Collected data

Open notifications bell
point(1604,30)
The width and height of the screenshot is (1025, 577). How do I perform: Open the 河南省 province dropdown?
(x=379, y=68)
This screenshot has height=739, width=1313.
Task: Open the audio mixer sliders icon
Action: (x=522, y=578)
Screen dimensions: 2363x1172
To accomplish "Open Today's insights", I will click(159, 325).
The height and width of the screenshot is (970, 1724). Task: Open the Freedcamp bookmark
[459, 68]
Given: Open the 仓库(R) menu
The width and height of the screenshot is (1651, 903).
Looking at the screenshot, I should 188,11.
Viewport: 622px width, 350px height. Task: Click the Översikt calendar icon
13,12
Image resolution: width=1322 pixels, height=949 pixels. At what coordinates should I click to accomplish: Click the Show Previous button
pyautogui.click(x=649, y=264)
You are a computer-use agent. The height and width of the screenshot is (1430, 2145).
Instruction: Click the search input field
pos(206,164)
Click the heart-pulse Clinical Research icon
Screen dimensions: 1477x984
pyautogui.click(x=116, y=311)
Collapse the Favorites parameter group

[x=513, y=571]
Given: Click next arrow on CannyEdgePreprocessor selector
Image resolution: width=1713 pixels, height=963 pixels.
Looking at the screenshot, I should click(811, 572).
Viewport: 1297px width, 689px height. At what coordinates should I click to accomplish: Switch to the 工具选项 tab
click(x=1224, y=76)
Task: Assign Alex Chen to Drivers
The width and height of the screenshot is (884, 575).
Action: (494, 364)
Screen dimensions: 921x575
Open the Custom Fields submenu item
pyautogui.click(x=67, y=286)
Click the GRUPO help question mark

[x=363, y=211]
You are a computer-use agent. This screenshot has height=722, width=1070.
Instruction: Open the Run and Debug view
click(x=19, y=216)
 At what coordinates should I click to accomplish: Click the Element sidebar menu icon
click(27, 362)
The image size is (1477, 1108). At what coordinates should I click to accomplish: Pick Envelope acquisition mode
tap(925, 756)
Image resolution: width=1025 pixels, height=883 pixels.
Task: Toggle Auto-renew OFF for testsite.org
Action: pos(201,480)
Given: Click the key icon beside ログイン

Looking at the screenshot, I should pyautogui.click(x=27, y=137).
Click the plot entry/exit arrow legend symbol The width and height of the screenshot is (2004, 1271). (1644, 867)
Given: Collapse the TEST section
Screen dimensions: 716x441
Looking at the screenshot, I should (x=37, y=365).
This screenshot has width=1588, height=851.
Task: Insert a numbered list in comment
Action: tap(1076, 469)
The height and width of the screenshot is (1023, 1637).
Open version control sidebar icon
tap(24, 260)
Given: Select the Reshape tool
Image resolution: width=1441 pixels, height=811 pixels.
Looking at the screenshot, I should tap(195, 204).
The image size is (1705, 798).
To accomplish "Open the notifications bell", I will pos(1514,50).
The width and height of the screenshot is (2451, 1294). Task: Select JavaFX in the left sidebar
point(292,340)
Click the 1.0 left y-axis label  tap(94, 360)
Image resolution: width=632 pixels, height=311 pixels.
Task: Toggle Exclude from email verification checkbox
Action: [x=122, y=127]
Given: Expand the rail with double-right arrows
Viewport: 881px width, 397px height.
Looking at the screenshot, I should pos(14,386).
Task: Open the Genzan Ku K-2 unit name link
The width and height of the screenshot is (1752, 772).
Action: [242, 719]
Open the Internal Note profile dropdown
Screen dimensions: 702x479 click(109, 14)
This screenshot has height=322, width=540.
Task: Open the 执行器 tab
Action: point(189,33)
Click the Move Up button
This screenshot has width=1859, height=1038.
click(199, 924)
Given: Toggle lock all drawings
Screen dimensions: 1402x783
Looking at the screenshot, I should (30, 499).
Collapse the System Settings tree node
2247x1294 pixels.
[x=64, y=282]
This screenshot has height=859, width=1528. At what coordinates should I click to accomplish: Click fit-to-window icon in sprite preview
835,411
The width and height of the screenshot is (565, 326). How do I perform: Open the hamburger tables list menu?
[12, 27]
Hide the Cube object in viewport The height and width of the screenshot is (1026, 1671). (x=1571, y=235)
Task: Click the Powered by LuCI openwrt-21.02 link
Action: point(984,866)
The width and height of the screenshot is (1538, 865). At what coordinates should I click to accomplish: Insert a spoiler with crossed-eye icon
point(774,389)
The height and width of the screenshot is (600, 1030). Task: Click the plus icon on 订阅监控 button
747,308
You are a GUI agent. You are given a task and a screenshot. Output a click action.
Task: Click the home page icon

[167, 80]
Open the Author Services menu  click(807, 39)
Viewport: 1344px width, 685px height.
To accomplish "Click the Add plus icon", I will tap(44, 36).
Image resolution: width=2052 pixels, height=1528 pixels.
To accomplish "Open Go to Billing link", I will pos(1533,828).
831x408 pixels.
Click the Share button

# Exercise instructions:
The first line of the entries above and every line after it, up to and including the line with "You are a computer-use agent. The", should be set down exactly.

# Result of the exercise:
Open notifications bell
point(1604,30)
The width and height of the screenshot is (1025, 577). How do I perform: Open the 河南省 province dropdown?
(x=379, y=68)
This screenshot has height=739, width=1313.
Task: Open the audio mixer sliders icon
Action: (x=522, y=578)
Screen dimensions: 2363x1172
To accomplish "Open Today's insights", I will click(159, 325).
The height and width of the screenshot is (970, 1724). Task: Open the Freedcamp bookmark
[459, 68]
Given: Open the 仓库(R) menu
The width and height of the screenshot is (1651, 903).
Looking at the screenshot, I should 188,11.
Viewport: 622px width, 350px height. Task: Click the Översikt calendar icon
13,12
Image resolution: width=1322 pixels, height=949 pixels. At what coordinates should I click to accomplish: Click the Show Previous button
pyautogui.click(x=649, y=264)
You are a computer-use agent. The height and width of the screenshot is (1430, 2145).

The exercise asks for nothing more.